Not Everyone has to be Perfect
The good news is that not everyone has to be perfect in order to get a mortgage. If your debt ratio is higher than 43 percent, but you have a reason or you have compensating factors, such as a stable job for the last 10 years or a high credit score, the lender might be able to make an exception. That exception cannot fall under the QM guidelines, though. You have to find lenders that are willing to fund the loan themselves and keep it on their portfolio as non-QM loans cannot be sold to investors. There are many lenders willing to do this, though, which means there are plenty of opportunities out there for those with less than perfect credit or higher than average debt ratios.
Who are the Candidates for Non-Qualified Home Loans?
There are many people that would qualify for a non-qualified loan. The most common borrowers include:
- Self-employed borrowers – This is the largest category of people that qualify for this loan type. These are the people that either write off a large number of expenses on their taxes in order to keep their tax liability down or have a large number of expenses, making their income look very small. In addition, anyone that has been self-employed for less than 2 years typically cannot get a Qualified Mortgage, making the non-qualified mortgage a great option.

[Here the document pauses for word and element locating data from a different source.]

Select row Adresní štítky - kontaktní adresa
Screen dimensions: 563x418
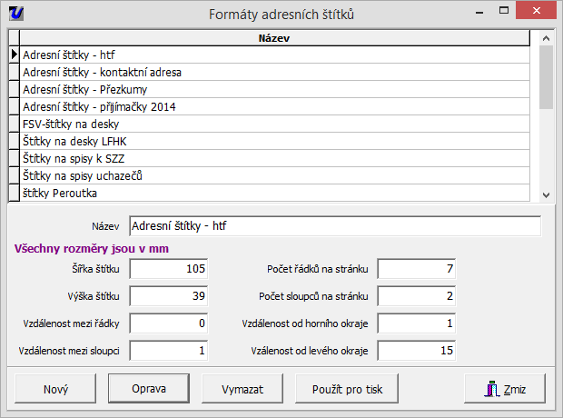[x=272, y=72]
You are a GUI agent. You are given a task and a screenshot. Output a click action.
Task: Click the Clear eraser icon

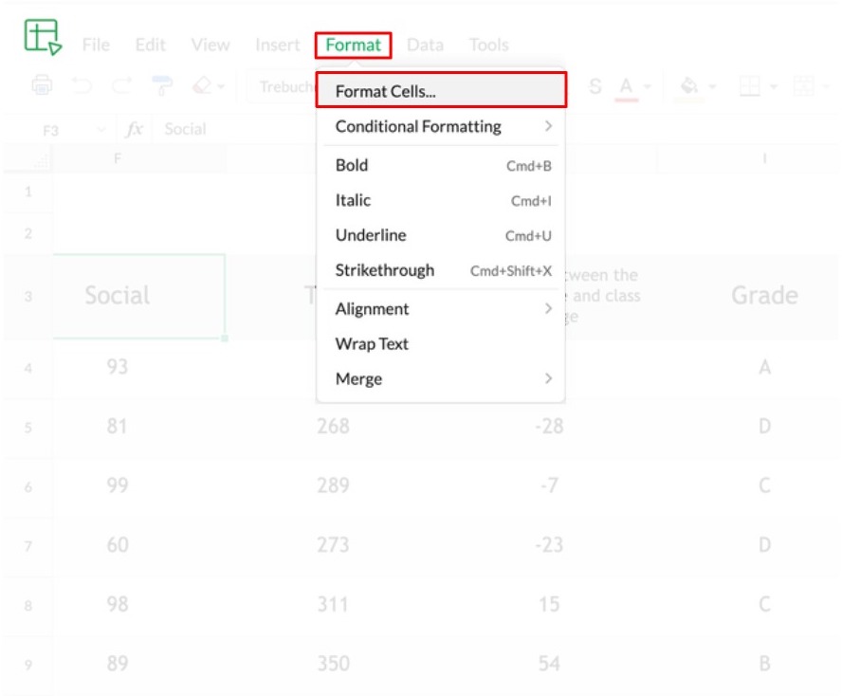point(202,86)
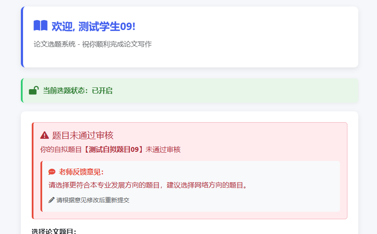This screenshot has width=377, height=234.
Task: Click the red left border of the feedback box
Action: [41, 186]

- People on the borderline of qualifying – There are people that are so close to qualifying for a QM loan, but one factor sets them over. For example, if your debt ratio is 44%, you will not qualify for a QM loan. A non-QM loan is a great alternative. It does not mean that the lender has the right to overcharge you in points and fees – it just means that you might have to go to a different lender than you would have for a QM loan.
- People with lower credit scores because of the economy downfall – These are the people that suffered bankruptcies, foreclosures, and late payments as a result of losing their job. Now that they are trying to get back on their feet, they need a second chance. Their income might not be as high as before or their credit might be damaged, but they are picking themselves back up and want to get back into home ownership.
Basically, any borrower could make a good candidate for a non-qualified loan, but the ones that they affect the most are those that are self-employed or are trying to make a comeback after the economy’s downfall. For the most part, the economy has bounced back, but there are still certain areas that suffer. Giving people a second chance at home ownership and turning their financial life around is what the non-qualified loans are all about.